La Chiesa, cardinali e vescovi tirati da ogni parte per la giacchetta. I singoli cattolici, o i gruppi in cui si organizzano, tirati anch’essi in tutte le direzioni, per i loro voti. Molti, che non conoscono bene le cose, pensano che tutte queste giacchette siano una sola, ma si sbagliano.
C’è da constatare come nel nostro Paese, anche a seguito di evoluzioni storiche ben precise, il rapporto con l’articolato insieme rappresentato dagli uomini della Gerarchia e dai laici, concepito in maniera errata come soggetto unico, coerente e coeso, continui a restare davvero schizofrenico.
Un giorno vanno bene. Quello dopo, disturbano. Si applaude quando la loro voce coincide. Tollerati con fastidio nel momento in cui quella stessa voce dissente. Evidente, quando ciò concerne temi eticamente sensibili, in particolare, le delicate questioni della vita e della morte.
Storia antica. Emblematico, nei drammatici anni a cavallo di fine millennio scorso, il trattamento riservato a Giovanni Paolo II. Esaltato per il ruolo svolto nel contribuire alla fine del disumano sistema del comunismo applicato. Papa “ silenziato” quando criticava le pratiche negative del liberismo sfrenato o invitava alla Pace e definiva avventure “ senza ritorno» le guerre del Golfo.
Oggi, più d’uno giunge a tirare in ballo pure Papa Francesco, a seguito di questa o quella dichiarazione dei politici italiani, di questo o di quel risultato elettorale. Non percepito il senso di quanto siano davvero universali il suo impegno e il suo insegnamento. Ogni sua parola e ogni suo intervento continuano ad essere misurati sulla base della piccole domestiche vicende italiane.
Per quanto riguarda la Chiesa italiana, è evidente l’esistenza di un profondo rispetto, ma anche di distacco nei confronti delle dinamiche politiche in corso.

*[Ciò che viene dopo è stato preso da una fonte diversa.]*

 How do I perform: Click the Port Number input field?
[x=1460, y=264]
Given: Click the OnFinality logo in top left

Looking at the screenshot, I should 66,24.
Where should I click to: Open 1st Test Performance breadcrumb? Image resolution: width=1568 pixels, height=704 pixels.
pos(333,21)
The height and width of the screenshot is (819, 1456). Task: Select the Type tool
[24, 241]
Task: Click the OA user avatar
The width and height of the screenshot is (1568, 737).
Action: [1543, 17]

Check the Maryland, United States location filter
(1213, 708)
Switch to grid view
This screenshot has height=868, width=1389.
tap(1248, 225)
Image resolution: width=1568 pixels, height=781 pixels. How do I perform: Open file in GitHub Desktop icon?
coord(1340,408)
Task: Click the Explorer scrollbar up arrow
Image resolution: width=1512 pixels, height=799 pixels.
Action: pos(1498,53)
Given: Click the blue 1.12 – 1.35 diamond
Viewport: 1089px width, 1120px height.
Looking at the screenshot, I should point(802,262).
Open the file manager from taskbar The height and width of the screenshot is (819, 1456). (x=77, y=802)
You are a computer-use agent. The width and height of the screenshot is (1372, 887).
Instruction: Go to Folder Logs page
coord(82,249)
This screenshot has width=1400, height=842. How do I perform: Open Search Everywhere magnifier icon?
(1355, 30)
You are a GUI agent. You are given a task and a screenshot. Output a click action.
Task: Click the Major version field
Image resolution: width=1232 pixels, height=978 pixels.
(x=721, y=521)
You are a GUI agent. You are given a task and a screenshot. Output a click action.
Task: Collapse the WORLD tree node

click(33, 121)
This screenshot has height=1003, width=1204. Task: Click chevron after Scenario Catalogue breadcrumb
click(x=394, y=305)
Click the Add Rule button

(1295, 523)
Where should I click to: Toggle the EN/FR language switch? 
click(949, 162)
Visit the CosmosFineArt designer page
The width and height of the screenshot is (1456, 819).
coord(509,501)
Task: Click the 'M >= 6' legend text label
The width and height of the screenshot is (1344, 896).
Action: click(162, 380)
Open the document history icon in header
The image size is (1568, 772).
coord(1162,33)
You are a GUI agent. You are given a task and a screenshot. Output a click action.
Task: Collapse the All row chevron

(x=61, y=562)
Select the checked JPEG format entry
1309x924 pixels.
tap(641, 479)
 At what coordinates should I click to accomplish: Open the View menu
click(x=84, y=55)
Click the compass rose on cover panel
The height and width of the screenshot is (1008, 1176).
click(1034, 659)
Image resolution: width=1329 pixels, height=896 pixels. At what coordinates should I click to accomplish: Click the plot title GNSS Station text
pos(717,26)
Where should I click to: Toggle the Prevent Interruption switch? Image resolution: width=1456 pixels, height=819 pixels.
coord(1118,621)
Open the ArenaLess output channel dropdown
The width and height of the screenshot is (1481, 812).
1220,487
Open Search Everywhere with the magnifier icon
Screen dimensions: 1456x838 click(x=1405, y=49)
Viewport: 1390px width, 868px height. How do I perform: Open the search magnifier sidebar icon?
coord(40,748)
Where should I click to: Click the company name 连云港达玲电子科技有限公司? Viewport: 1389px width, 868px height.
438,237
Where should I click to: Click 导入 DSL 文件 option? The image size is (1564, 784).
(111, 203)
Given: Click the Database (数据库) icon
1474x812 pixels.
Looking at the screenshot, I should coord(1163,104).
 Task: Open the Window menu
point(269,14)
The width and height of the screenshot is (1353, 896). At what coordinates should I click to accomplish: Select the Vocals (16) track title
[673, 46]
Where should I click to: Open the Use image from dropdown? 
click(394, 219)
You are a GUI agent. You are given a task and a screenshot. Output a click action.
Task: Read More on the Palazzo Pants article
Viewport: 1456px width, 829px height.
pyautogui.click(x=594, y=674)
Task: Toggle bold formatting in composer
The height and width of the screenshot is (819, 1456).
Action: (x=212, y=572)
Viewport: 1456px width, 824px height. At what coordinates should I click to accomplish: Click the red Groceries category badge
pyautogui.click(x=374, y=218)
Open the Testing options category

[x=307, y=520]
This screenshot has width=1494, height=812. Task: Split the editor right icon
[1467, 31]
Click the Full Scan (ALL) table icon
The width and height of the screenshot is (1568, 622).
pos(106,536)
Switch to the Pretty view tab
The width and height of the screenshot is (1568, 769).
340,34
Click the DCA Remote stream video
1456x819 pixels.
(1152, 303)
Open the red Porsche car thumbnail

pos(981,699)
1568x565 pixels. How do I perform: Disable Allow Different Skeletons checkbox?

Atteggiamenti confermati da un elemento emerso con precisione: predilezione dell’intervento attorno ai problemi concreti, sulla base di operosità realistica. Lo è stato mesi fa nel caso degli imbarcati sulla nave Diciotti. Più recentemente, espresso anche in punto di diritto, in materia di fine vita.
Alcuni laici d’orientamento cattolico, intenzionati a occuparsi della politica, continuano a prospettare la possibilità di sostenere partiti e schieramenti diversi, ma cresce la consapevolezza tra altri di loro che nessuna forza dell’oggi riesca a rappresentarli.
Si guarda con grande perplessità a quello che sta accadendo nel centrodestra e nel centrosinistra.
Forza Italia è in una crisi evidente a causa della deriva estremista imposta da Matteo Salvini e il contemporaneo formarsi di una maggioranza antisovranista in sede europea partecipata dal sostegno anche del Ppe, di cui Berlusconi continua a dirsi il principale esponente italiano.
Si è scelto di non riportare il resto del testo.